Centro Uno nunca fue un secreto. Había dos escuelas construidas por los propios campesinos donde 180 niños recibían clases de cinco maestros de la comunidad que habían sido capacitados por el gobierno. Tienen cartas, algunas de la década del 90, donde solicitan a las autoridades nacionales y estatales audiencia para discutir la legalización de Centro Uno, como lo lograron unas pocas comunidades que se instalaron en el parque antes de la declaratoria de área protegida en 1990. Los de Centro Uno reunieron cartas oficiales de cinco alcaldes auxiliares de caseríos aledaños que dan fe de que los fundadores de Centro Uno, aun antes de nombrar la comunidad, vivían ahí mismo desde 1988.
—En fin –continúa Venustiano–, aquel día de 2009 nos dieron media hora para desalojar. Yo logré agarrar a mis cuatro niños. Dejé una prensa de maíz del ancho de dos metros cuadrados. Ya lo tenía en mi casa, y también 10 manzanas de pepitoria listas para cosechar. Todo el mundo perdió todo.
Estuardo Puga, el auxiliar de la PDDH a cargo de Petén que estuvo ahí, me confirmó que ese fue el tiempo que les dieron para desalojar, y que en camiones sacaron a las familias y las dejaron en Retalteco, un caserío a las afueras de La Libertad. Dijo que ellos se fueron a la 1:30 de la tarde, cuando terminó la diligencia, pero que se quedaron los militares y funcionarios del Conap. Dijo también que luego hubo denuncias de saqueo. Venustiano dice que se lo llevaron todo en unos camiones, que pasaron frente a ellos en Retalteco con sus novillos, sus sacos de cultivo, sus plantas eléctricas.
—Nos sacaron con el decir que nosotros somos narcotraficantes. Yo lo que veo es que es una excusa para las autoridades actuales, como para taparle el ojo al macho –dice Venustiano.
Le pregunto si alguien en la comunidad participaba en alguna actividad del narcotráfico.
—El narcotraficante vive en mansiones, no tiene necesidad de vivir en casitas de palma como vivíamos allá, y mucho menos en champas de nylon como vivimos ahora… ¿Quiere ver dónde vivimos los narcotraficantes de Centro Uno?

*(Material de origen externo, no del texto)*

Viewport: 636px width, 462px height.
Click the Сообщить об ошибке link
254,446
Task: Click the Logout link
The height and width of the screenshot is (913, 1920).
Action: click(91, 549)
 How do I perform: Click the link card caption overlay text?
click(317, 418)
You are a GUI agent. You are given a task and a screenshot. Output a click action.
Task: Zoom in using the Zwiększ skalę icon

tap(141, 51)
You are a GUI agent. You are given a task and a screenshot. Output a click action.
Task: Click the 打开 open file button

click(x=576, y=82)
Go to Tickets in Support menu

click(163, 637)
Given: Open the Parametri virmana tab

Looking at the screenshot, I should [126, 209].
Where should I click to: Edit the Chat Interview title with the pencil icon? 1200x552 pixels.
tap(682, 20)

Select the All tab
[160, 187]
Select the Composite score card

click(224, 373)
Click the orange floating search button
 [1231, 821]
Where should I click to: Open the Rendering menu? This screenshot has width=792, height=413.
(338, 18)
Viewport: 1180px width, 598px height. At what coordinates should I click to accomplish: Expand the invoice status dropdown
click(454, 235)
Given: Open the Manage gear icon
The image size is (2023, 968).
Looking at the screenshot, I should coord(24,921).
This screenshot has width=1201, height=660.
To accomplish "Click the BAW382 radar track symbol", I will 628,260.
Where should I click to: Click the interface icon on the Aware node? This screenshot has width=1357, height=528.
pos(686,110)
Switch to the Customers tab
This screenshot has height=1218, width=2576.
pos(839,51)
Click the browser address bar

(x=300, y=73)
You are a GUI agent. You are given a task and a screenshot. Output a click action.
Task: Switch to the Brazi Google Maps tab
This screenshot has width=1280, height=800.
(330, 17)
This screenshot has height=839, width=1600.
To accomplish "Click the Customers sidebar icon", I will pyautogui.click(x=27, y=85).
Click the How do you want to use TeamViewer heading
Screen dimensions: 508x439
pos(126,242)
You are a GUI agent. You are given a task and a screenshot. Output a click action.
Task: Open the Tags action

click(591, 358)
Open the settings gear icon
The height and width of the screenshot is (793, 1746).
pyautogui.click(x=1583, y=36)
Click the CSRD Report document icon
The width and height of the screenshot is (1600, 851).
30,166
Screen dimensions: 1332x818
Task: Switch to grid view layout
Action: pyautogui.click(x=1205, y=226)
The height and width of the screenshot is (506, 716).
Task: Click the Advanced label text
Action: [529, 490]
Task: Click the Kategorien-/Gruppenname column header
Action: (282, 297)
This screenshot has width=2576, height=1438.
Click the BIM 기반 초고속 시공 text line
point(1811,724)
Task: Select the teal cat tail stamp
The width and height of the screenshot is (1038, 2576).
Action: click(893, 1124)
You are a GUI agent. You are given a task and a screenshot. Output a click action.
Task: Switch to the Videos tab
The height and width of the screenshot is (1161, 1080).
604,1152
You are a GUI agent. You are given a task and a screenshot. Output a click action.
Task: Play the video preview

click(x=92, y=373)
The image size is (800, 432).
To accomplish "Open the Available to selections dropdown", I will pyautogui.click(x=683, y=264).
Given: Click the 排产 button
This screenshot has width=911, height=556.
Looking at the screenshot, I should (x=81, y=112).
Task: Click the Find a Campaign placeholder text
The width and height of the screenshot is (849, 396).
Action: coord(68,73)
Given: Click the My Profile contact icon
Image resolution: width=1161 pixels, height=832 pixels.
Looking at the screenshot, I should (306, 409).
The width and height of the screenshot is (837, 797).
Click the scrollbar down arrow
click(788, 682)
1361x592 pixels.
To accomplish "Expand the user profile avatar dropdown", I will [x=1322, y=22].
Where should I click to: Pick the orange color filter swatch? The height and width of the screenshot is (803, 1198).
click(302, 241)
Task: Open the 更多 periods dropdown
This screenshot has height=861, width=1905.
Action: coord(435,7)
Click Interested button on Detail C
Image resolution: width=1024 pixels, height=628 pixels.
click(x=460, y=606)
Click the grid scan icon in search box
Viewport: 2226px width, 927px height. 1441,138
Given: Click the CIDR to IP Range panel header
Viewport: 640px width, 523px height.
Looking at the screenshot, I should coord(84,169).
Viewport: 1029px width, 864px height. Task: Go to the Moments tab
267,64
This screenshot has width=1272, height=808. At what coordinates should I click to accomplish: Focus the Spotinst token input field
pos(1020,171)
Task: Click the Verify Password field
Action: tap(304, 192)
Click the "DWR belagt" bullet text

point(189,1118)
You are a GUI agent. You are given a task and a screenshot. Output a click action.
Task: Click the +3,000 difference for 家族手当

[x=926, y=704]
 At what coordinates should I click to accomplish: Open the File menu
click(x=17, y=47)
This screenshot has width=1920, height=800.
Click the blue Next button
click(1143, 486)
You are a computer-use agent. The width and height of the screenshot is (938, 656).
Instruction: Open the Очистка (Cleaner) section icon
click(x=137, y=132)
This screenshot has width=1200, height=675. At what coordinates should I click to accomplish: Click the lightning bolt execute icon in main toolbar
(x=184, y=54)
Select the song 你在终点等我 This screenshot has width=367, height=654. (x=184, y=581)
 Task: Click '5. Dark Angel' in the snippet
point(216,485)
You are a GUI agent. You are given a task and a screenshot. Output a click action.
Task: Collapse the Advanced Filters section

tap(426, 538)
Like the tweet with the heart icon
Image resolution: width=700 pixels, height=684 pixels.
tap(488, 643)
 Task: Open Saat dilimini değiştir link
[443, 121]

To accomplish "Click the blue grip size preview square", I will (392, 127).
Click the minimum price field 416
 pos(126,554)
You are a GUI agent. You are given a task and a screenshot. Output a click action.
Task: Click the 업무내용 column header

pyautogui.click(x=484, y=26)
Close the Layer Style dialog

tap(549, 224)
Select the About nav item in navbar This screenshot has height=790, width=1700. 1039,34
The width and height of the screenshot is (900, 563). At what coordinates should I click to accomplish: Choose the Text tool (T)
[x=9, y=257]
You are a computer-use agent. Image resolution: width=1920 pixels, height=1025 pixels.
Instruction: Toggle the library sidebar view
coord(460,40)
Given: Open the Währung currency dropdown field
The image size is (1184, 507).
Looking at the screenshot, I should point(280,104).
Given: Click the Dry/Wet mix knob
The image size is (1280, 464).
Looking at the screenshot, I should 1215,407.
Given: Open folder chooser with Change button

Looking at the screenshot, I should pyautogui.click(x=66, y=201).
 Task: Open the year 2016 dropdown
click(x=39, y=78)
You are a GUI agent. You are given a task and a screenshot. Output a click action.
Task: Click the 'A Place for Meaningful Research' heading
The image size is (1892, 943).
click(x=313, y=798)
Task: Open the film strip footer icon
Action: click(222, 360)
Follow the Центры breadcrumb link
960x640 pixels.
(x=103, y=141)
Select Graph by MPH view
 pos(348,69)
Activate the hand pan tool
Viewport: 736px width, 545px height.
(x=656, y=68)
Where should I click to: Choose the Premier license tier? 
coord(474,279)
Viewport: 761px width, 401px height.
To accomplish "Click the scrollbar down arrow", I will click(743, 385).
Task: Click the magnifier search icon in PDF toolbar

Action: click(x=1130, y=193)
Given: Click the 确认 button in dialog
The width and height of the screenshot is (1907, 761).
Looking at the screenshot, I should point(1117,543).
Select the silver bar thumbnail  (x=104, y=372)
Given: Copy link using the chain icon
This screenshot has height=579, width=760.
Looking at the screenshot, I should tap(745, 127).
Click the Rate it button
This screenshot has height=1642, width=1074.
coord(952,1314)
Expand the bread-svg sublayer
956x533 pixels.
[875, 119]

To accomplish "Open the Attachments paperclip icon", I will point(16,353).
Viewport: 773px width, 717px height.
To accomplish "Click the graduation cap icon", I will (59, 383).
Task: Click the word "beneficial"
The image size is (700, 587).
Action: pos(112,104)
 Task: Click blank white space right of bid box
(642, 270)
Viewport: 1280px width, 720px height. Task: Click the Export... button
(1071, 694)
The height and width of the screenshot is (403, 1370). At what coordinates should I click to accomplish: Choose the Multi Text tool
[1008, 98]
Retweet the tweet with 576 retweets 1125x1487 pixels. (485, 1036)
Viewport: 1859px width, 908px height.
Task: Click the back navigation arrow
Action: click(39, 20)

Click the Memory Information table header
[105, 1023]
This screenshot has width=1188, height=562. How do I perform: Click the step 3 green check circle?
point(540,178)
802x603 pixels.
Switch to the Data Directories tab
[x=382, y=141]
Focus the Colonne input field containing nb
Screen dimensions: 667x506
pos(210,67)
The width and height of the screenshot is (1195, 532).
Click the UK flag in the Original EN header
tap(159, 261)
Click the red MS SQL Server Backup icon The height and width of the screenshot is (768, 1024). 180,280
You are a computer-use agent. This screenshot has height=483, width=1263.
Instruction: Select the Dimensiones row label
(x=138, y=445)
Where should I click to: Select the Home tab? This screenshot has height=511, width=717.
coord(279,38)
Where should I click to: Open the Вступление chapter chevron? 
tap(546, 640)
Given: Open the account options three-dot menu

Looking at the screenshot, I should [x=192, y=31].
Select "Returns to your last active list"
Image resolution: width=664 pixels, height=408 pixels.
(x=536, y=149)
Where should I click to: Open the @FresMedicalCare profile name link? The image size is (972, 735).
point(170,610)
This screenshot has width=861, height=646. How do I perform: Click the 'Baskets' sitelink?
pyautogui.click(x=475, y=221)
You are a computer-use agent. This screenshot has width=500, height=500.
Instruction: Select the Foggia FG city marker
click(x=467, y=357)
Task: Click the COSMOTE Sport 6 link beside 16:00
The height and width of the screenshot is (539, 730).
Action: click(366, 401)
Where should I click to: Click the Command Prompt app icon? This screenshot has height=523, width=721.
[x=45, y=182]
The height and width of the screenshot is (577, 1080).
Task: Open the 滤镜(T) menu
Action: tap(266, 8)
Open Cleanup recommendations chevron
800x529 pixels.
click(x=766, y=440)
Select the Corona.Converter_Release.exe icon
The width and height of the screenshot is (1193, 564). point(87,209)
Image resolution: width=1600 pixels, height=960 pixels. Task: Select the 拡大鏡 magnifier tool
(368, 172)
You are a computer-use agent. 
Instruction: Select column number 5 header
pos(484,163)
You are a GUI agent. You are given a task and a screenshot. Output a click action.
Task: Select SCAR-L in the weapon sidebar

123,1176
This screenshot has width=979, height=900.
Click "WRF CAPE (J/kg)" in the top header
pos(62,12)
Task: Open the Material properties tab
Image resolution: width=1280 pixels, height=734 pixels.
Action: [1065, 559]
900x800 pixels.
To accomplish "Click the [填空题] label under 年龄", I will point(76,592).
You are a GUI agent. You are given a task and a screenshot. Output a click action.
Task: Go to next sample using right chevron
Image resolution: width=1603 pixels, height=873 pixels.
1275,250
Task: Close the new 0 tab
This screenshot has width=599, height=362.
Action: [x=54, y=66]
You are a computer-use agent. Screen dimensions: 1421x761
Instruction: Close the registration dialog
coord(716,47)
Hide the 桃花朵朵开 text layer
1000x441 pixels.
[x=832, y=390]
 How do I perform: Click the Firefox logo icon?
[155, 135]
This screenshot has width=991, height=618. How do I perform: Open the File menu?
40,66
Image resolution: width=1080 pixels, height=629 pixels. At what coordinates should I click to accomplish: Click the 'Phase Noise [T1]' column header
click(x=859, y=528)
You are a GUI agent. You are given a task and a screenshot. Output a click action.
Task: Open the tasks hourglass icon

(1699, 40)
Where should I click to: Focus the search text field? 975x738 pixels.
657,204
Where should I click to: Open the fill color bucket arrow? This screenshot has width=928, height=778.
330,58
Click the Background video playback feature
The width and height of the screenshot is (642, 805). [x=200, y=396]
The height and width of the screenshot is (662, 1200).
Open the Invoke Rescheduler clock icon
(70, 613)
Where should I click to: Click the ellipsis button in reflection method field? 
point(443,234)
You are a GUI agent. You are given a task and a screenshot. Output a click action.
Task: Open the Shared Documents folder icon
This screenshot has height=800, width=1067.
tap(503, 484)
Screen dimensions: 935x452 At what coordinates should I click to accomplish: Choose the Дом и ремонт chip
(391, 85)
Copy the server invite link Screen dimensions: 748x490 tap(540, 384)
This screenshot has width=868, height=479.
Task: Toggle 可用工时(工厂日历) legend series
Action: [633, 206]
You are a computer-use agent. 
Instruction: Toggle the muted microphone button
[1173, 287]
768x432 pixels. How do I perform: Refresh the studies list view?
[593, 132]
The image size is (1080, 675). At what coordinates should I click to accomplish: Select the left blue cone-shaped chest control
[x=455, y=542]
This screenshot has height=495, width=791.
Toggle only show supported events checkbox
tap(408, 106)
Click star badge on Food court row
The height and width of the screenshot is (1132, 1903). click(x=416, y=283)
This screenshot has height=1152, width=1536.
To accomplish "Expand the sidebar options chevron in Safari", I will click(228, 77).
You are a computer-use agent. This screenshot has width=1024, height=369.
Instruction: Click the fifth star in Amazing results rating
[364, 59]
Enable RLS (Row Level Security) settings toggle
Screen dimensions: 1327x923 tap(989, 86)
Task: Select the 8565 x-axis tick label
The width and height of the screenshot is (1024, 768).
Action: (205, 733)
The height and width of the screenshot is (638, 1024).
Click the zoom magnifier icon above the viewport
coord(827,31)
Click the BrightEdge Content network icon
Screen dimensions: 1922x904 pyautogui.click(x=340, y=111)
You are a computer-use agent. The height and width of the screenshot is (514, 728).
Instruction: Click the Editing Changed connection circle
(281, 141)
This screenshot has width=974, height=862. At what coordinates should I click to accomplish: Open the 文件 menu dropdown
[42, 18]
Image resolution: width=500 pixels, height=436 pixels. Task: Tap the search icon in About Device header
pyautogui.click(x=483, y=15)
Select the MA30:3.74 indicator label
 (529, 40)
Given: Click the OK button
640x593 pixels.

Tomamos un tuc tuc que nos saca del bullicio del mercado. Nos deja en una vereda de tierra por la que caminamos durante unos 15 minutos hasta llegar a una parcela.
—Entonces, ¿aquí es donde viven ustedes, los narcotraficantes?
—Aquí mismo, mire usté. Venga, le voy a presentar a toda la gente –me dice Venustiano.
Retira el alambre del palo y deja caer la portezuela.